TikTok’s National Origin
The assault on TikTok is really a repetition of the problems of any social media platform; TikTok is not distinctively worse than the dominant players, and its prospective audience is a lot smaller. The real problem with TikTok is that it is Chinese. By identifying TikTok as Chinese, its critics play on three leaps of logic:
- Any Chinese firm is allegedly an agent of the Chinese Communist Party (CCP). The assumption here is that Chinese firms are not trying to make money, they are doing politics.
- After equating the entire Chinese economy and all its firms with the CCP, the next leap of logic is to assert that U.S. and China cannot co-exist and are locked in a global struggle for supremacy. If Chinese firms have data about you, then the Chinese state will use that to harm and control us. When you download TikTok, you are downloading Communism.

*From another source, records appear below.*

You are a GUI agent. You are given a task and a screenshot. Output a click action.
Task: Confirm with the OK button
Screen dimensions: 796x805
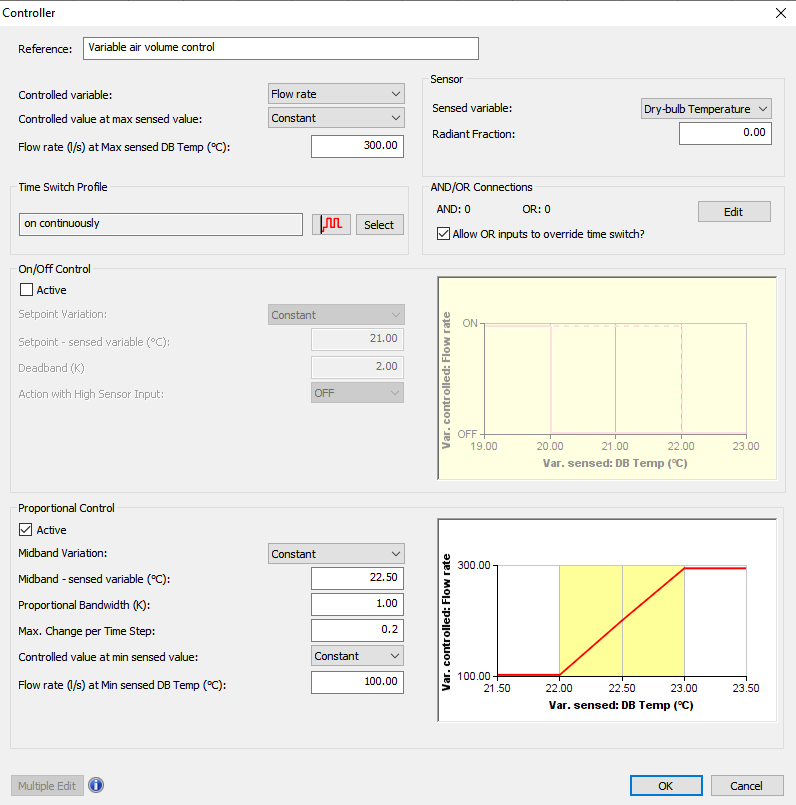(665, 785)
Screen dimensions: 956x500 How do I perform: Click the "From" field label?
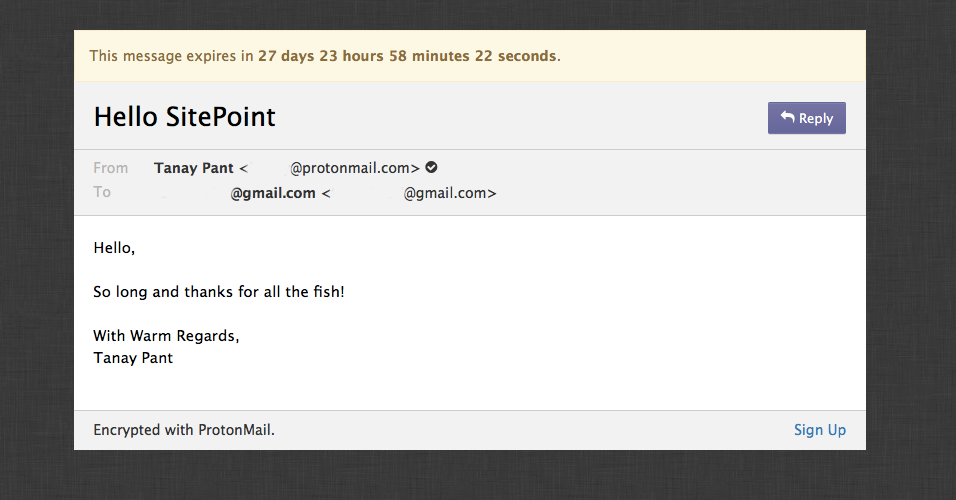pos(111,168)
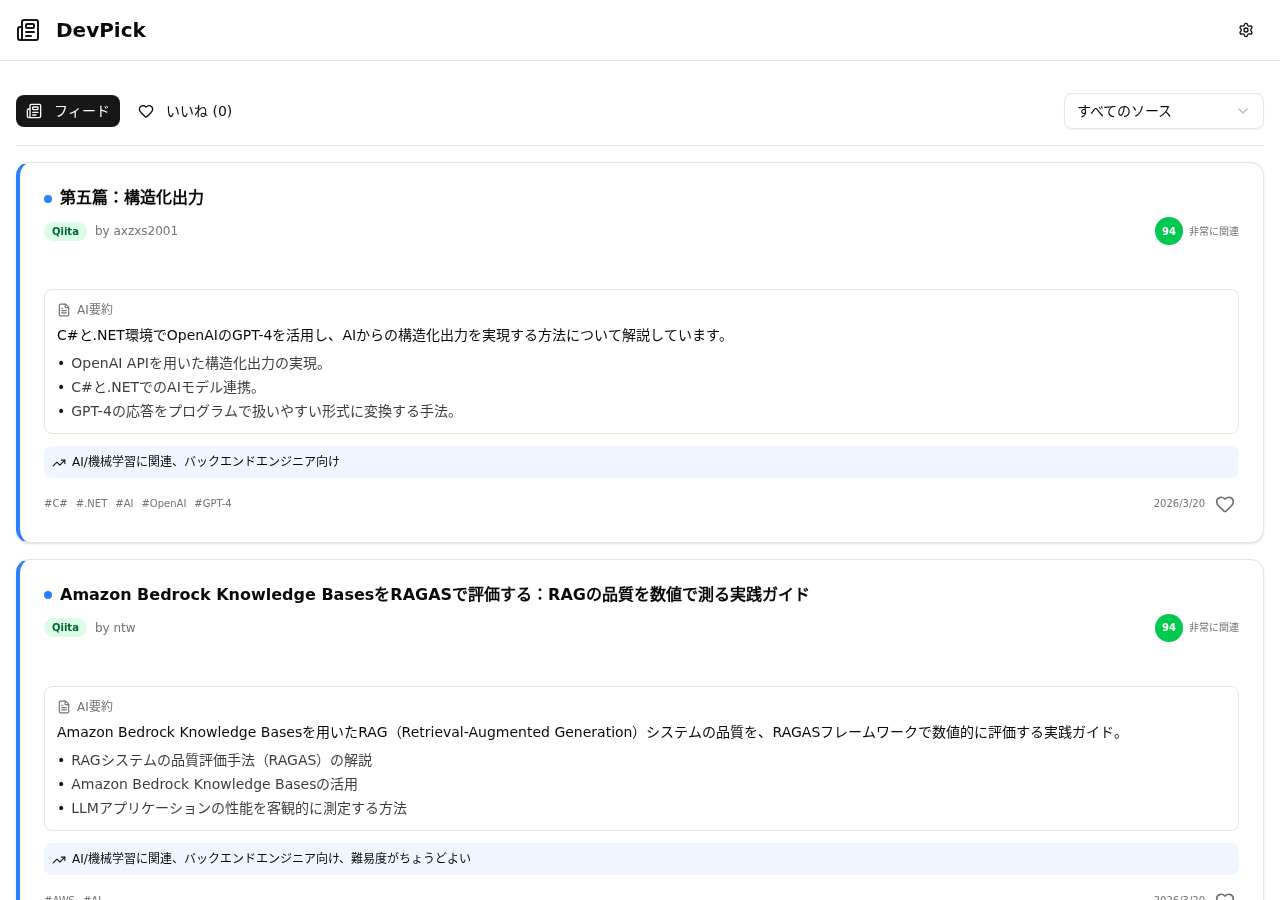Click the DevPick newspaper logo icon

click(28, 30)
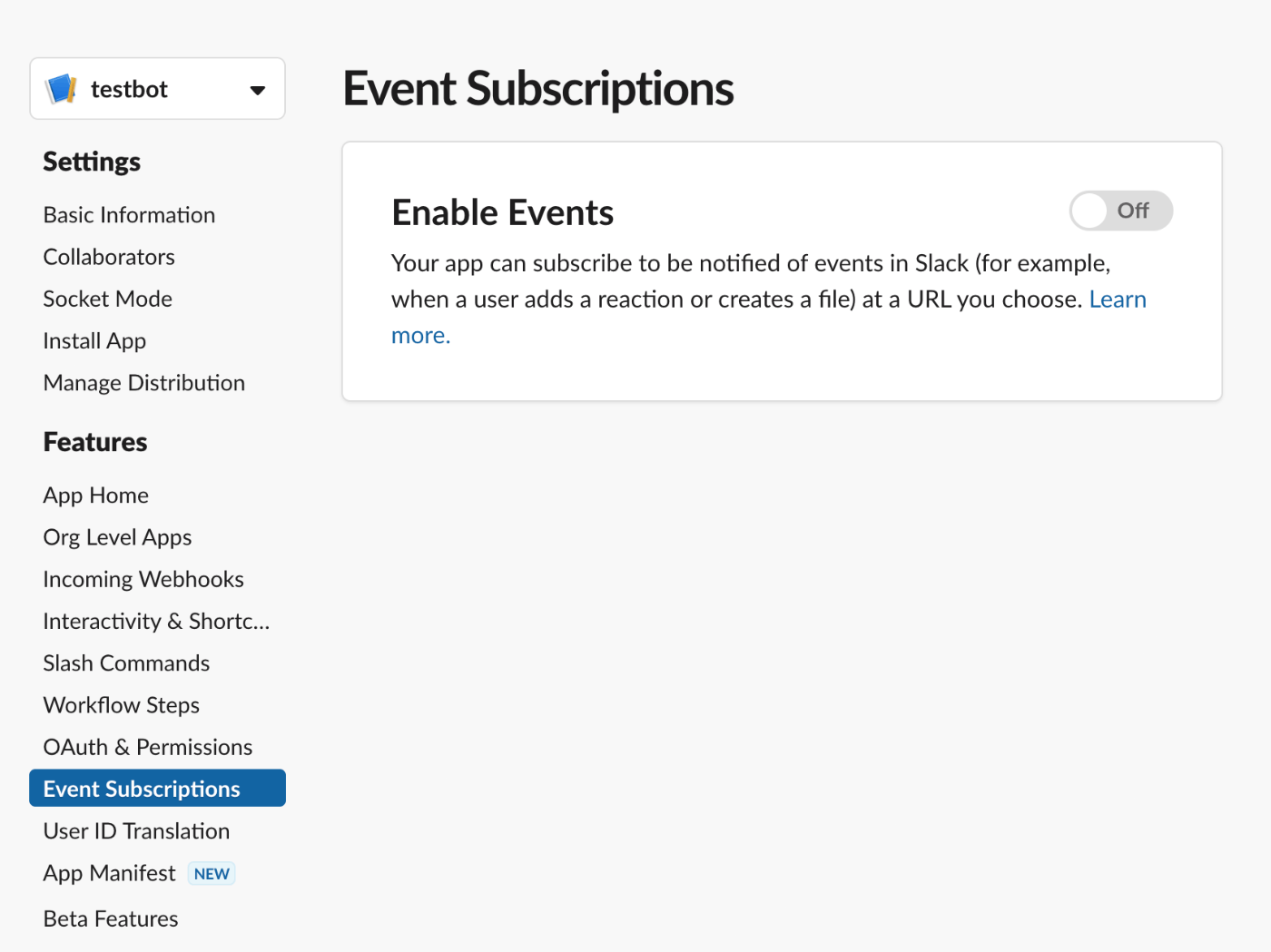
Task: Open the Install App page
Action: [94, 341]
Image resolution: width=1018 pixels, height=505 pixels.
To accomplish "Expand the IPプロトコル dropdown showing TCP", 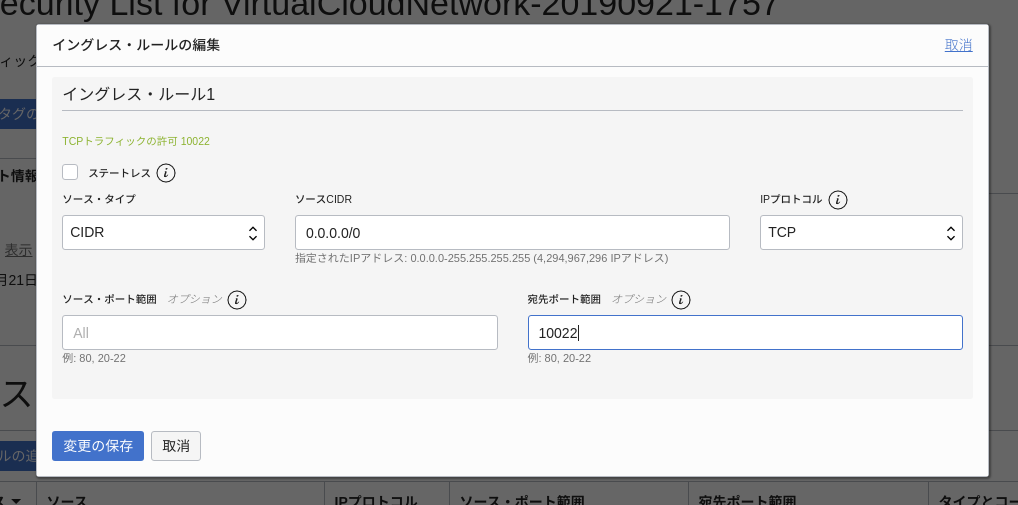I will [x=860, y=233].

- After positing an irreconcilable conflict between the U.S. and China, the next leap is to assume that U.S. will defeat this menace not through competition but by walling itself off from the Chinese economy. The advocates of this view imply, seemingly without even knowing it, that the U.S. should imitate the China, becoming more like them. The U.S. should ban Chinese services and information sources, expel their telecom firms and block any international cables that touch China. The U.S. should nationalize the 5G network, erect export controls to wall off chips and software, and develop industrial policy initiatives in high-tech areas. Washington’s push to ban Tiktok is part of a full-fledged imitation of Chinese economic nationalism and censorship.
At its root, the debate on banning TikTok boils down to whether or not it is acceptable to shut down applications and services based on their country of origin. Policymakers weighing in on the issue should be mindful that a ban on TikTok sets a dangerous precedent in which governments can shut out entrepreneurs and capital using blanket national security claims as justification. When it comes to social media platforms, there are legitimate data security and content moderation issues that need to be addressed, but militarizing these problems is not the answer. The decision on TikTok will have ramifications for whether countries accept the U.S. vision for data and content governance. It will also serve as a roadmap for other governments that are concerned about the U.S. government and companies having access to their citizens’ data .
The focus on TikTok suggests that geopolitical competition between nations over the global technology landscape has spilled over to the application layer. If there is any competition between the American way and the Chinese way, Americans will not win it by imitating the Chinese. Protectionism and censorship are for second-rate economies and third-rate military powers. Now more than ever, U.S. needs to retain its identity as a free and open economy, and leverage the competitive advantages that brings. It cannot do that by building an American Great Firewall. Openness, competition and freedom are sources of strength, not weakness.